◆ EXERCISE
Copy the listing below word for word, from its first line through the line containing "Action: pyautogui.click(x=123, y=38)", including that line.

◆ STORED RECORDS

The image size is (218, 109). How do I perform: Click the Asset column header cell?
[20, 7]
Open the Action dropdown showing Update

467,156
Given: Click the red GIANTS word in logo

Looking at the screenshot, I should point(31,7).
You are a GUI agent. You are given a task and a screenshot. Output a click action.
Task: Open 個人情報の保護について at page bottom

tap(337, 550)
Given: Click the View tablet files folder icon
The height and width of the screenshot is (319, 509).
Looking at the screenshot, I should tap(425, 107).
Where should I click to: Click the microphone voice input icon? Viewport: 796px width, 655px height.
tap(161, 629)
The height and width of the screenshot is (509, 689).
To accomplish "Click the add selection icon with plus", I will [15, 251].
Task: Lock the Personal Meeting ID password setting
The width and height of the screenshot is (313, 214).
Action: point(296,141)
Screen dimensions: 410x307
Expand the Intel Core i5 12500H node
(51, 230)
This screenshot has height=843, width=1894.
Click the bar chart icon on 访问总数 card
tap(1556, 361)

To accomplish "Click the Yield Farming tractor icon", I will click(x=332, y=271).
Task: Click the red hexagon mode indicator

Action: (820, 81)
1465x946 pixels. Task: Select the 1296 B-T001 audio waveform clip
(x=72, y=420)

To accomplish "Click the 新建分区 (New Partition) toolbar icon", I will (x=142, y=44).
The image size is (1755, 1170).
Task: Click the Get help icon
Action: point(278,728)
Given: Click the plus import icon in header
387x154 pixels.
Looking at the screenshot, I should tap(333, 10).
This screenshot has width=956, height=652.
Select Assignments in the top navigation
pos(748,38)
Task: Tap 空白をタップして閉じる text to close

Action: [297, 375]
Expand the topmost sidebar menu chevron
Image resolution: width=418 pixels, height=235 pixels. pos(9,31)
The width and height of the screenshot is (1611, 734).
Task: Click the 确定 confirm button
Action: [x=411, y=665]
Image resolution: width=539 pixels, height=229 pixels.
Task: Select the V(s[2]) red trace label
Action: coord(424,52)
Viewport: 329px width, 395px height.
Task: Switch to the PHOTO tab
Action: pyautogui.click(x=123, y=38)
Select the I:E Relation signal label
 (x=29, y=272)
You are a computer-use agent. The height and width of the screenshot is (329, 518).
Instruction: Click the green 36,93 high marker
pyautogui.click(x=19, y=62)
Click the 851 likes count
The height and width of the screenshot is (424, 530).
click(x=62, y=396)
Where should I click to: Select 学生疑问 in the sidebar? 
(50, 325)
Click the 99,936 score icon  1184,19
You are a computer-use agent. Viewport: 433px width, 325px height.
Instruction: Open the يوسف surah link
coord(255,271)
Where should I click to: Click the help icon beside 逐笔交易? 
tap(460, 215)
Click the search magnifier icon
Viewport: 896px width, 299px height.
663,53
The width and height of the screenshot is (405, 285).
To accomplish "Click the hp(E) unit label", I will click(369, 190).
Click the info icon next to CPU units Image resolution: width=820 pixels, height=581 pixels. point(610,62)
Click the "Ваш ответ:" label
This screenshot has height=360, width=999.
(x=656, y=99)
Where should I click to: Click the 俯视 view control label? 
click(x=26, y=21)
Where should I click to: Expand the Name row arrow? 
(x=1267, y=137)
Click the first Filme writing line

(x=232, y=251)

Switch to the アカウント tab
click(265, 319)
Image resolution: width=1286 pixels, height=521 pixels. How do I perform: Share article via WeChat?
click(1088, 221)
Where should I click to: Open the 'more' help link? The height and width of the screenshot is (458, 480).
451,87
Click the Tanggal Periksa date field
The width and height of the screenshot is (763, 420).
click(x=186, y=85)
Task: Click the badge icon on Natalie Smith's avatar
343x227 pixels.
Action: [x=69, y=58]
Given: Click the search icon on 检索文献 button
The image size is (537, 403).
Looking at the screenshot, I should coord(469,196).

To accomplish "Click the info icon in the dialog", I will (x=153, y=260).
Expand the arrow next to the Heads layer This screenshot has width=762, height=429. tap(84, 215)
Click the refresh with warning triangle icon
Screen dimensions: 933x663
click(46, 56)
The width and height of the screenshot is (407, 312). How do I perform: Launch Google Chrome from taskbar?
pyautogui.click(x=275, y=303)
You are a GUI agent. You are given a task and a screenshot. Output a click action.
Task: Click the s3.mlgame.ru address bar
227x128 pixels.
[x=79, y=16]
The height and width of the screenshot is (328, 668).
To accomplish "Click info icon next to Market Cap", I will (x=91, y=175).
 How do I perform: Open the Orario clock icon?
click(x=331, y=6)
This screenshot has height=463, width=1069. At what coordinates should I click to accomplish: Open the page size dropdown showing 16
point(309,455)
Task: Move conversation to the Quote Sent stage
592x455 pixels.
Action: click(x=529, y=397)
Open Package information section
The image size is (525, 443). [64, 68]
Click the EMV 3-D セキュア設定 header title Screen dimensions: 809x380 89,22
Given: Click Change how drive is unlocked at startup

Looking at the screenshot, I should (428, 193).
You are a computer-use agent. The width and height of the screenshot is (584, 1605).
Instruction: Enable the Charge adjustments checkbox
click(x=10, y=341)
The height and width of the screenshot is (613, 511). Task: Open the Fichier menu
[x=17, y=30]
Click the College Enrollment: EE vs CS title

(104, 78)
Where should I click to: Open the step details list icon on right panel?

◆ IN RESPONSE
The image size is (218, 109). How do I perform: Click the Asset column header cell?
[20, 7]
Open the Action dropdown showing Update

467,156
Given: Click the red GIANTS word in logo

Looking at the screenshot, I should point(31,7).
You are a GUI agent. You are given a task and a screenshot. Output a click action.
Task: Open 個人情報の保護について at page bottom

tap(337, 550)
Given: Click the View tablet files folder icon
The height and width of the screenshot is (319, 509).
Looking at the screenshot, I should tap(425, 107).
Where should I click to: Click the microphone voice input icon? Viewport: 796px width, 655px height.
tap(161, 629)
The height and width of the screenshot is (509, 689).
To accomplish "Click the add selection icon with plus", I will [15, 251].
Task: Lock the Personal Meeting ID password setting
The width and height of the screenshot is (313, 214).
Action: point(296,141)
Screen dimensions: 410x307
Expand the Intel Core i5 12500H node
(51, 230)
This screenshot has height=843, width=1894.
Click the bar chart icon on 访问总数 card
tap(1556, 361)

To accomplish "Click the Yield Farming tractor icon", I will click(x=332, y=271).
Task: Click the red hexagon mode indicator

Action: (820, 81)
1465x946 pixels. Task: Select the 1296 B-T001 audio waveform clip
(x=72, y=420)

To accomplish "Click the 新建分区 (New Partition) toolbar icon", I will (x=142, y=44).
The image size is (1755, 1170).
Task: Click the Get help icon
Action: point(278,728)
Given: Click the plus import icon in header
387x154 pixels.
Looking at the screenshot, I should tap(333, 10).
This screenshot has width=956, height=652.
Select Assignments in the top navigation
pos(748,38)
Task: Tap 空白をタップして閉じる text to close

Action: [297, 375]
Expand the topmost sidebar menu chevron
Image resolution: width=418 pixels, height=235 pixels. pos(9,31)
The width and height of the screenshot is (1611, 734).
Task: Click the 确定 confirm button
Action: [x=411, y=665]
Image resolution: width=539 pixels, height=229 pixels.
Task: Select the V(s[2]) red trace label
Action: coord(424,52)
Viewport: 329px width, 395px height.
Task: Switch to the PHOTO tab
Action: pyautogui.click(x=123, y=38)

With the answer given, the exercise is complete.